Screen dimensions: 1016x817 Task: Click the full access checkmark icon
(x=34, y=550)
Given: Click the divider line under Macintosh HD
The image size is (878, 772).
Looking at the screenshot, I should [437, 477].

··········

• BRIEF:
Every record, word for word, must be returned.

• YOUR SOLUTION:
Screen dimensions: 1016x817 Task: Click the full access checkmark icon
(x=34, y=550)
Given: Click the divider line under Macintosh HD
The image size is (878, 772).
Looking at the screenshot, I should [437, 477].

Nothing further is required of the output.